Throughout 2012, the Minnesota Historical Society will introduce a wide range of initiatives to encourage discussion and reflection about the war. This website shares historical background, a timeline of events, public programs, books, links to photos, documents and artifacts relating to the war, and also resources for researching family history.
BRIEF HISTORICAL BACKGROUND
The U.S.-Dakota War of 1862 followed years of broken treaties and promises to the Dakota people combined with a burgeoning white population in the state. In August 1862, when late annuity payments and the refusal by agents and traders to release provisions found some Dakota facing starvation, factions attacked white settlements, the Lower Sioux Agency and Fort Ridgely in south central and southwestern Minnesota. A significant number of Dakota were against the war and did not participate.
The fighting lasted six weeks. Between four and six hundred white civilians and soldiers were killed. The number of Dakota killed in battle is not known. Troops under the command of former Gov. Henry Sibley were sent to support Fort Ridgely and the settlers, ultimately defeating the Dakota forces and bringing the war to a close by the end of September 1862.
After a trial by military tribunal, 38 Dakota men were hanged in Mankato on Dec. 26, 1862. It remains the largest mass execution in U.S. history. More than 300 Dakota men had initially been condemned to death but President Abraham Lincoln commuted all but 39 of the sentences. Another was reprieved at the last minute because of questions about the testimony used to convict him.

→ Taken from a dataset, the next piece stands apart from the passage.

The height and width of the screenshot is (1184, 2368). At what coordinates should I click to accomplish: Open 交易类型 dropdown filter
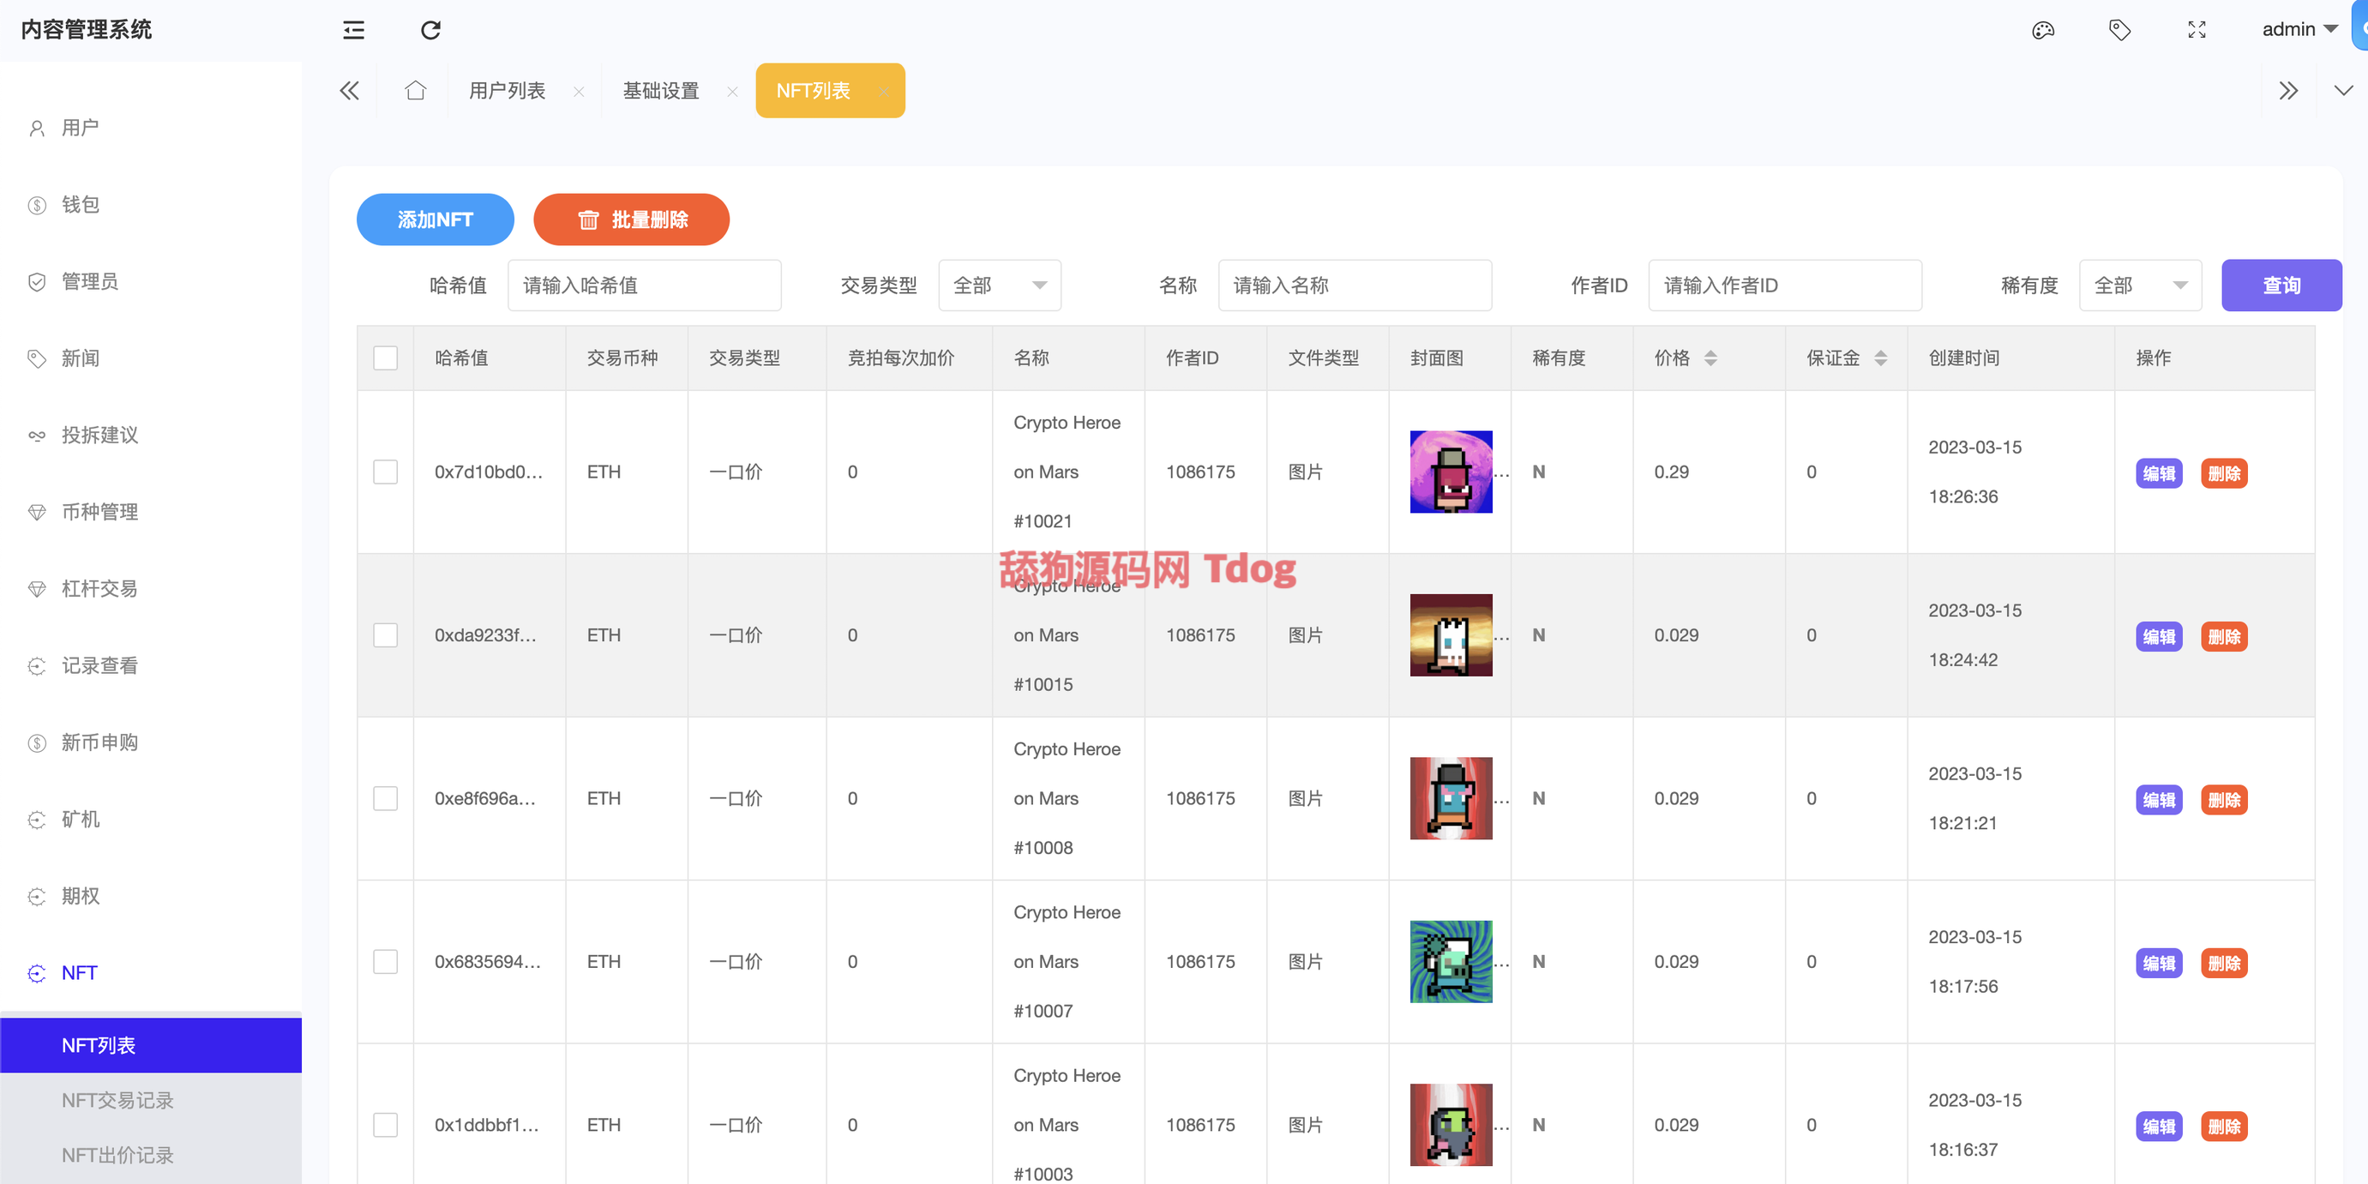(x=999, y=285)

Approximately 1600 Dakota and mixed-race people at Camp Release near Montevideo (so named because friendly Dakota had gathered 269 captives there to release to Sibley after the Dakota were defeated at the Battle of Wood Lake) were taken into U.S. Army custody. In November the prisoners, mostly women, children, the elderly, non-combatants and others who had filtered into the camp, were taken in a six-day march to Ft. Snelling. There, they were held over the winter of 1862-63 in an internment camp, sometimes called a concentration camp, below the fort. As many as 300 Dakota prisoners died over the winter, victims of illness and attacks by civilians and soldiers. Eventually, they were forcibly removed from the state to reservations in the Dakota Territory and what is now Nebraska. The convicted prisoners whose death sentences were commuted were transported to a military prison at Camp McClellan, near Davenport, Iowa.
Thousands of Dakota had fled the state to Dakota Territory following the Battle of Wood Lake. Punitive expeditions into the territory in 1863 and 1864, led by Sibley and Gen. Alfred Sully, a Civil War veteran, resulted in three battles in which hundreds of Dakota were killed or forced farther westward. Although these expeditions effectively ended the war between the Dakota and the U.S. government that started in Minnesota, conflict continued in bloody battles at Fort Phil Kearney, the Little Big Horn, and finally, in 1890, at Wounded Knee.
While the U.S.-Dakota War of 1862 lasted just six weeks, the issues surrounding its causes went on for decades and its aftermath continues to affect Minnesota and the nation to this day.